We encountered this Stanley, I think it's a 1911, on Mount Washington. He drives it about 2000 miles a year, all over New England and upstate New York.
The only modification is the Harley Davidson disc brakes. The owner said it's very reliable.
The wheel is jacked up to level the car so he could pump more water from the tank to the boiler, a concession to the long climb. That's never necessary during normal driving.
The brake photo was taken in the parking lot at the top of the mountain.
In reply to Floating Doc (Forum Supporter) :
That's really cool! I read the Wikipedia page on Stanley cars and it says a Stanley was the first car to ever climb Mount Washington.
https://en.wikipedia.org/wiki/Stanley_Motor_Carriage_Company
Twins Francis E. Stanley (1849–1918) and Freelan O. Stanley (1849–1940) founded the company, after selling their photographic dry plate business to Eastman Kodak. They made their first car in 1897. During 1898 and 1899, they produced and sold over 200 cars, more than any other U.S. maker.[1] In 1899, Freelan and his wife Flora drove one of their cars to the top of Mount Washington in New Hampshire,[2] the highest peak in the northeastern United States. The ascent took more than two hours and was notable as being the first time a car had climbed the 7.6 miles (12.2 km) long Mount Washington Carriage Road; the descent was accomplished by putting the engine in low gear and braking extensively.
Floating Doc (Forum Supporter) said:
I'm posting this as an example, not a suggestion.
We encountered this Stanley, I think it's a 1911, on Mount Washington. He drives it about 2000 miles a year, all over New England and upstate New York.
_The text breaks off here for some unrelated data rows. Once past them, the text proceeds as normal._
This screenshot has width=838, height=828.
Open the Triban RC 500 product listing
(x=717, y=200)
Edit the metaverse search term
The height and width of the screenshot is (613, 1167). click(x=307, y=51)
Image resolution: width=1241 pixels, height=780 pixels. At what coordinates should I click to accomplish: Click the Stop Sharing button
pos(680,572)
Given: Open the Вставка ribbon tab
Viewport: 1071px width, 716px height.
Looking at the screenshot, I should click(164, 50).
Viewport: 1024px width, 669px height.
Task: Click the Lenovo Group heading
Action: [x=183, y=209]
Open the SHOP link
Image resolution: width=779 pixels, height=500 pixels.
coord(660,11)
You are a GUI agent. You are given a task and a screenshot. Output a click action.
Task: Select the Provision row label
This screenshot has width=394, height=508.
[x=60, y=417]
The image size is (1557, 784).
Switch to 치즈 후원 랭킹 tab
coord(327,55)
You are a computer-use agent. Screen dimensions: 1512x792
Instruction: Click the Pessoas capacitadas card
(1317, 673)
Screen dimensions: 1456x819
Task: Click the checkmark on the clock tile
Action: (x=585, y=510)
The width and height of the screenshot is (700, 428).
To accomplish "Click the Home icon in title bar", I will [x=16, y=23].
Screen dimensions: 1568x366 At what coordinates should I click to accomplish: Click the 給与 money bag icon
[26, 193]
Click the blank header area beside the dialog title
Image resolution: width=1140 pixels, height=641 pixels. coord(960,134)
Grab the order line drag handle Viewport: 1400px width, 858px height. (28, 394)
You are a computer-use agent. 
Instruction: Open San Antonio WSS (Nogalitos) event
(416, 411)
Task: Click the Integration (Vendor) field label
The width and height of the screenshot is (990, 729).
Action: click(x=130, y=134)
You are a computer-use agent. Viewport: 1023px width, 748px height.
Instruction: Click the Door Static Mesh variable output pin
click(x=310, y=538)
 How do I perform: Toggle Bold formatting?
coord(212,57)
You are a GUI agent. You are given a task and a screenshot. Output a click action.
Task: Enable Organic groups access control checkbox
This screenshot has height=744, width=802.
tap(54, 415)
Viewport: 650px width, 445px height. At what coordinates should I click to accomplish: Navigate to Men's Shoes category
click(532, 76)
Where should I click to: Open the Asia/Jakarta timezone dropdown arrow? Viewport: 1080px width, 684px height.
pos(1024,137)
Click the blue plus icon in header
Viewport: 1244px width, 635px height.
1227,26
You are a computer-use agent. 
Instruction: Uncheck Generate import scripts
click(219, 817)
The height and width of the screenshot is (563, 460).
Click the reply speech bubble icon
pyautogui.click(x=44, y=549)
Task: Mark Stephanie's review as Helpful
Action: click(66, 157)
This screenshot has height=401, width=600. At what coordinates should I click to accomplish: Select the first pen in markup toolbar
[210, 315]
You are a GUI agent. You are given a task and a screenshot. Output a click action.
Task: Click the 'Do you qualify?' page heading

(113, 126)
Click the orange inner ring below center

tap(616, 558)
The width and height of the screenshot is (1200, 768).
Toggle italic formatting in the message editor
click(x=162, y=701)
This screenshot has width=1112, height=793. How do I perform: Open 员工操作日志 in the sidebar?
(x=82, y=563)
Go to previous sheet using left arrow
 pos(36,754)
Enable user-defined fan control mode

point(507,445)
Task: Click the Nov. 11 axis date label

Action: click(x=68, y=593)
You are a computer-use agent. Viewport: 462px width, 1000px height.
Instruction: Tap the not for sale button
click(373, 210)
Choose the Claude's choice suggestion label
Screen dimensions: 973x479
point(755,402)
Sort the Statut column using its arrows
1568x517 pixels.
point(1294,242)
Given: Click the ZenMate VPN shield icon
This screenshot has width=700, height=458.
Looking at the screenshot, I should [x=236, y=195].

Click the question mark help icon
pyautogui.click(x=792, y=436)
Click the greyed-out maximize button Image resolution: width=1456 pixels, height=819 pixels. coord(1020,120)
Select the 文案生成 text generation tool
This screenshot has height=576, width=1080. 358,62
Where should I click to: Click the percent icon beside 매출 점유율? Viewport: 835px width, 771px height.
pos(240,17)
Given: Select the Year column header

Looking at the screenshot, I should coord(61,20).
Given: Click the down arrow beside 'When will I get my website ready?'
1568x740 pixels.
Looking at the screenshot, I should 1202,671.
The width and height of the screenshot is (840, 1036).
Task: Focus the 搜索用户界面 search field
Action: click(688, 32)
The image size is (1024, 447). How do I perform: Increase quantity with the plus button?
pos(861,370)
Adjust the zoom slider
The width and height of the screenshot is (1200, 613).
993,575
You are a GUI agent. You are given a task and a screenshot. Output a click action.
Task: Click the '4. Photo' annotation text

The only modification is the Harley Davidson disc brakes. The owner said it's very reliable.
The wheel is jacked up to level the car so he could pump more water from the tank to the boiler, a concession to the long climb. That's never necessary during normal driving.
The brake photo was taken in the parking lot at the top of the mountain.
I very much like the idea of a Stanley steamer. I think he will too.
volvoclearinghouse said:
Agreed, the oil change intervals weren't just about the crappy oils. Old engines, even rebuilt to OEM specifications, consume oil and have frightening amounts of blow-by and gasoline dillution. 3000 miles is about all I'd drive any antique on an oil change,
Egan's writings may be the best I've ever read. I have his collected works book on a shelf here somewhere, I've read every story in it at least once. The Model A is a must read.
Thinking about Buicks...I really like the '38 Century. The straight 8 went to drop-in bearings that year, they had a relatively conventional floor-shifted 3 speed, 100 mph top speed, and decent (for the era) brakes. I've kindof wanted one for a while.
That's what his thinking is too( regarding the Buick ). He Flies for Delta and likely won't pass the next physical. His wife hates to fly so she's pretty much been house bound her whole life.
Their plans are the 4 corners, Seattle San Diego, Key West, Maine. Then might come back through Canada.
They very much want to stay in little Mom and Pop motels. Or camp. So a Woodie wagon gives them plenty of space for spares tools and camping equipment.